ALOX15 Knockdown Mitigates Hypoxia and Hypobaric-induced Heart Injury and Ferroptosis via p53-SAT1 signaling pathway

Acute mountain sickness is one of public health problem caused by hypobaric and hypoxia (HH). More than 100 million people move from plain area to plateau worldwide every year and 10–85% of these individuals suffer from acute mountain sickness (AMS), which induces multiple organ damage including heart. However, only scanty mechanism information is available on acute altitude-induced heart injuries.
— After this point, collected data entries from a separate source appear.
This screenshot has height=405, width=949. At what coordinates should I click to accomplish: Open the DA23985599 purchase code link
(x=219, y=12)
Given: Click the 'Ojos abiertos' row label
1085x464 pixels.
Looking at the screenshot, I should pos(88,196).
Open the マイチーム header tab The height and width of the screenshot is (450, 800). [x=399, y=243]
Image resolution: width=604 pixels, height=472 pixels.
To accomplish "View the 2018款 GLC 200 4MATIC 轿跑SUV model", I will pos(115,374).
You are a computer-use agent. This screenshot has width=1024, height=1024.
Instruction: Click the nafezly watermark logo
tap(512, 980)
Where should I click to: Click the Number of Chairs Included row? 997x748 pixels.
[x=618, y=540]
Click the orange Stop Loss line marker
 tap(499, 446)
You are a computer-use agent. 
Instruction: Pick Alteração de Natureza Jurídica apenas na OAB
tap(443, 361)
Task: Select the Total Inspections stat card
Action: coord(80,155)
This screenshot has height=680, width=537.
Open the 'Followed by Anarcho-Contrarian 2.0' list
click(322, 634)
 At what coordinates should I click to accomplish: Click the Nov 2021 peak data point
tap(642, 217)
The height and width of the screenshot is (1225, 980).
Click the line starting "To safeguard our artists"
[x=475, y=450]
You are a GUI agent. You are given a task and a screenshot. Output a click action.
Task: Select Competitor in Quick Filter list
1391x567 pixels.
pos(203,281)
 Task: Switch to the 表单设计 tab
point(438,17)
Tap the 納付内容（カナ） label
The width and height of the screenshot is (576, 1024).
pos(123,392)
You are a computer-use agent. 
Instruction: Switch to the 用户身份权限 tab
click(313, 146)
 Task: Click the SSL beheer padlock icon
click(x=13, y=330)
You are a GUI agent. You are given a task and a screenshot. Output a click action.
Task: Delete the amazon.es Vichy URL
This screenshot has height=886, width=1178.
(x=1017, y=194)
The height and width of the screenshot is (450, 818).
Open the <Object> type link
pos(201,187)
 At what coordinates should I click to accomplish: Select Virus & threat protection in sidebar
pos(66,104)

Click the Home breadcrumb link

In this study, we sought to investigate the association between hypobaric hypoxia induced heart injury and inflammatory response and ferroptosis process. In this study, rats were subjected to a low-pressure hypoxic chamber to establish hypobaric hypoxia model. H&E staining, immunofluorescence and electron microscopy were conducted to investigate myocardium injury. Flow cytometry and Rat 23-Plex Cytokine chip were analyzed changes of monocyte subtypes and cytokines concentration. RNA-seq and targeted metabolomics method were applied to identified key genes and metabolites. ALOX15-deficient rats were used to elucidate the functional roles of ALOX15 and its metabolites of 12/15-sHETE in HH-induced heart injury. Right ventricular injury accompanied by significant inflammatory damage of rats occured during acute HH exposure, especially in 3 day. Proinflammatory M1 macrophage increased after HH exposure, and classical monocytes subset ( Ly6c+) both increased significantly in blood and bone marrow, but decreased significantly in bone marrow. HH enhance the expression of GM-CSF, IL-10, IL-18, IL-2 ,IL-7, MIP-1αand CCL5 in myocardium. Mechanically, ALOX15 and its metabolites of 12/15-sHETE highly expression in myocardium, which triggered ferroptosis in endothelial cells of heart, and in turn contributed to inflammatory injury of myocardial tissue. In addition, pathway-based screening results show that ALOX15 was upregulated through p53-SAT1 pathway. Conversely, heart specific knockdown of ALOX15 in rat inhibited endothelial cells ferroptosis through ACSL4-LPCAT3 pathways, and reduce the number of monocytes. Likewise, decreased secretion of 12/15s-HETE significantly reduced ROS accumulation in endothelial cells thereby protected the inflammatory injured in myocardium. Together, our results established that ALOX15 and 12/15s-HETE mediated endothelial cells ferroptosis causing myocarditis damage after hypoxia and hypobaric exposure.